David Forsyth

Personal information
- Born: 26 February 1989 (age 37) Paisley, Renfrewshire, Scotland

Sport
- Sport: Field hockey
- Position: Defender

Senior career
- Years: Team / Caps / Goals
- 2006–2013: Kelburne / - / -
- 2013–2015: THC Hurley / - / -
- 2015–2019: Qui Vive / - / -

National team
- Years: Team / Caps / Goals
- 2010–2019: Scotland / 76 / -

Medal record
Representing Scotland
European Championship II
| Bronze medal – third place | 2015 Prague | Team |
| Gold medal – first place | 2017 Glasgow | Team |

= David Forsyth (field hockey) =

Scottish field hockey player

David Forsyth (born 26 February 1989) is a Scottish field hockey player who has represented Scotland at two Commonwealth Games.

== Biography ==
Forsyth was born in Paisley, Renfrewshire, and was educated at Brediland Primary School and Gleniffer High School. He studied Event Management and International Marketing at the University of the West of Scotland from 2009 to 2012.
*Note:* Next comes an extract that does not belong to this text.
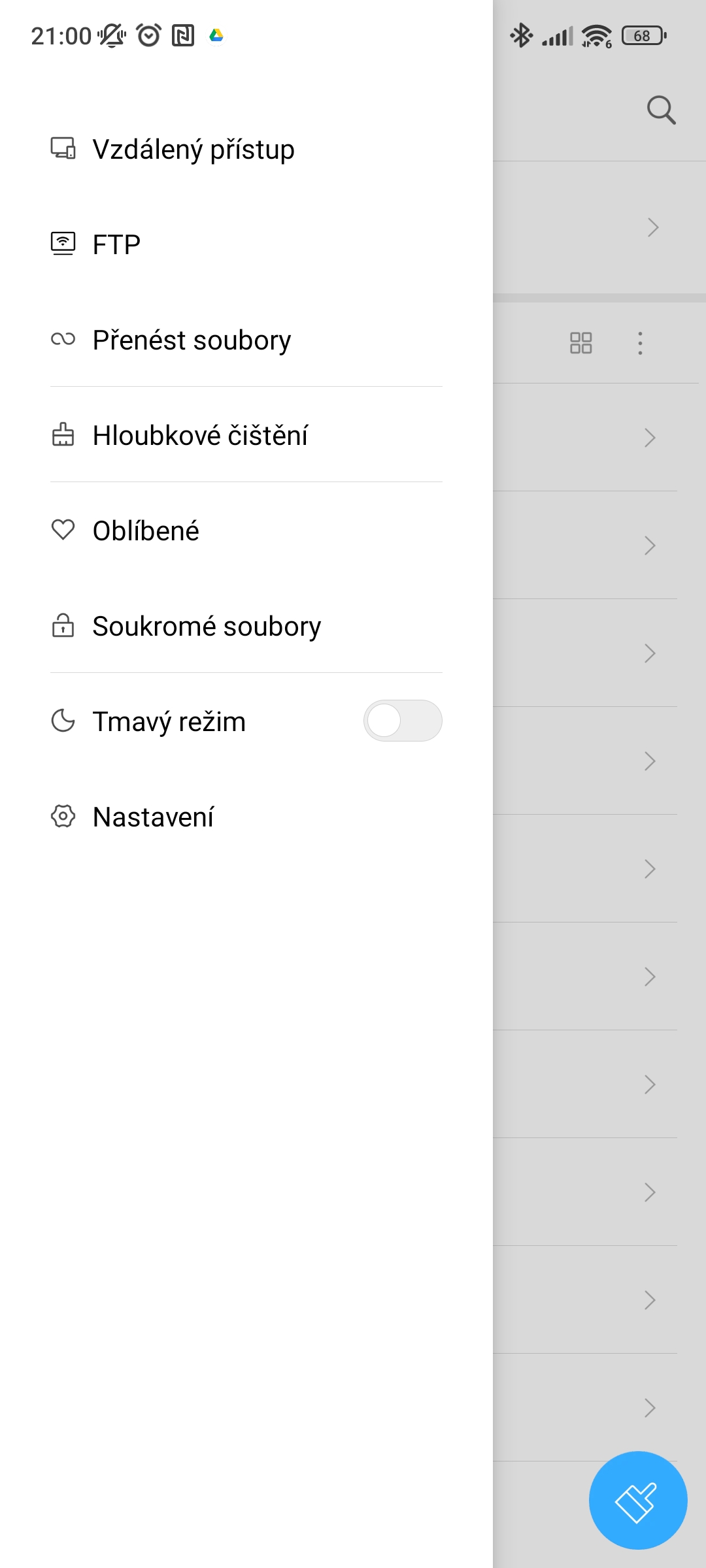The image size is (706, 1568).
Task: Expand the first list row chevron under grid icon
Action: point(649,438)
He played club hockey for Kelburne Hockey Club in the Scottish Hockey Premiership and won seven league titles with the club and made his Scotland debut in 2010 against the United States.

Forsyth left Scotland for the Netherlands to work for Adidas and played professional hockey in Amsterdam for THC Hurley and then Qui Vive.
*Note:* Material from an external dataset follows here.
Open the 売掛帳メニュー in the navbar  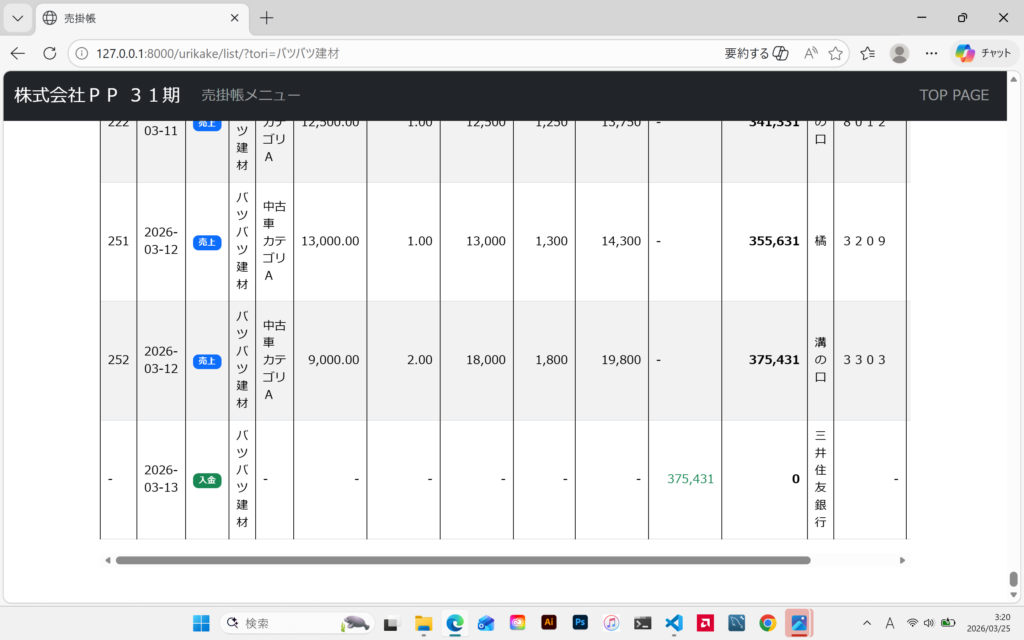pyautogui.click(x=250, y=95)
Forsyth won a bronze medal with Scotland at the 2015 Men's EuroHockey Championship II in Prague and won a gold medal with Scotland at the 2017 Men's EuroHockey Championship II in Glasgow. While at Qui Vive, he participated in the Commonwealth Games hockey tournament at the 2018 Commonwealth Games in Gold Coast, Australia.

Forsyth retired from international hockey in July 2019 but remained in Amsterdam and as of 2025 was still working as a manager for Adidas.

== Family ==
His father Derek Forsyth was the head coach of Scotland and his brother Alan Forsyth won caps for Great Britain and Scotland.